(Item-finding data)
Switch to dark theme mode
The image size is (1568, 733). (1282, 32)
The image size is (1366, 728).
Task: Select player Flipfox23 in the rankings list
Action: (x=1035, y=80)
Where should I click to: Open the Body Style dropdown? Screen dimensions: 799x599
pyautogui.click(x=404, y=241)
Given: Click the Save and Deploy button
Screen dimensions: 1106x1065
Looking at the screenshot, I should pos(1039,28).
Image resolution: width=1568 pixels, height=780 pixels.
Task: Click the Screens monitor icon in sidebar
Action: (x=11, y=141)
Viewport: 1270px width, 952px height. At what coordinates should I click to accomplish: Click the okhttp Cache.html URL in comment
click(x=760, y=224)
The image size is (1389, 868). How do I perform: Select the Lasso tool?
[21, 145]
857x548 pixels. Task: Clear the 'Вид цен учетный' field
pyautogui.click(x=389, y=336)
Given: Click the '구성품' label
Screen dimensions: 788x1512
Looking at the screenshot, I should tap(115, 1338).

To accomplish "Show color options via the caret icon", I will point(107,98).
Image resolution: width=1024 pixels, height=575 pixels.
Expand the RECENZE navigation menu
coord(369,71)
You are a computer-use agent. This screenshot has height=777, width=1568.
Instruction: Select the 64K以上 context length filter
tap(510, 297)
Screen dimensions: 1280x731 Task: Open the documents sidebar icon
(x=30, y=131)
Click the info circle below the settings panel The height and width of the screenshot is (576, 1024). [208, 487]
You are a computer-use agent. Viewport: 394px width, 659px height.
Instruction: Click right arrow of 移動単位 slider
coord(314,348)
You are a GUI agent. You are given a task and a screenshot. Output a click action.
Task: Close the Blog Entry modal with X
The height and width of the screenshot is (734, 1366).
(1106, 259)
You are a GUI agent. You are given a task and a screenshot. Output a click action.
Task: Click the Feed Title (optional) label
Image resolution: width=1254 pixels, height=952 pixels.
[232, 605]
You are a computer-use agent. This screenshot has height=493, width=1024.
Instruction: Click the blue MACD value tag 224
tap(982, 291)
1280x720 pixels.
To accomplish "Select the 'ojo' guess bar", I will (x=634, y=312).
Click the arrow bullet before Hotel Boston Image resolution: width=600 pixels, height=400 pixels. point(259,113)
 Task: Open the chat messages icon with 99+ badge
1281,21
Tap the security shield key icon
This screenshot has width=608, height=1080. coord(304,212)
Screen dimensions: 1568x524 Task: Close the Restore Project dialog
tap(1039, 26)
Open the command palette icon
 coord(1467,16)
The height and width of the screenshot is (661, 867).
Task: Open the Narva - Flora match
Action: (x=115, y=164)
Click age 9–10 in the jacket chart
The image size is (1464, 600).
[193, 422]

Task: Starting at the beginning of the data and going on through the line with "coord(314,348)", rewrite those lines with "Instruction" swapped for "Command", leaving all else unchanged.

Answer to this problem:
Switch to dark theme mode
The image size is (1568, 733). (1282, 32)
The image size is (1366, 728).
Task: Select player Flipfox23 in the rankings list
Action: (x=1035, y=80)
Where should I click to: Open the Body Style dropdown? Screen dimensions: 799x599
pyautogui.click(x=404, y=241)
Given: Click the Save and Deploy button
Screen dimensions: 1106x1065
Looking at the screenshot, I should pos(1039,28).
Image resolution: width=1568 pixels, height=780 pixels.
Task: Click the Screens monitor icon in sidebar
Action: (x=11, y=141)
Viewport: 1270px width, 952px height. At what coordinates should I click to accomplish: Click the okhttp Cache.html URL in comment
click(x=760, y=224)
The image size is (1389, 868). How do I perform: Select the Lasso tool?
[21, 145]
857x548 pixels. Task: Clear the 'Вид цен учетный' field
pyautogui.click(x=389, y=336)
Given: Click the '구성품' label
Screen dimensions: 788x1512
Looking at the screenshot, I should tap(115, 1338).

To accomplish "Show color options via the caret icon", I will point(107,98).
Image resolution: width=1024 pixels, height=575 pixels.
Expand the RECENZE navigation menu
coord(369,71)
You are a computer-use agent. This screenshot has height=777, width=1568.
Command: Select the 64K以上 context length filter
tap(510, 297)
Screen dimensions: 1280x731 Task: Open the documents sidebar icon
(x=30, y=131)
Click the info circle below the settings panel The height and width of the screenshot is (576, 1024). [208, 487]
You are a computer-use agent. Viewport: 394px width, 659px height.
Command: Click right arrow of 移動単位 slider
coord(314,348)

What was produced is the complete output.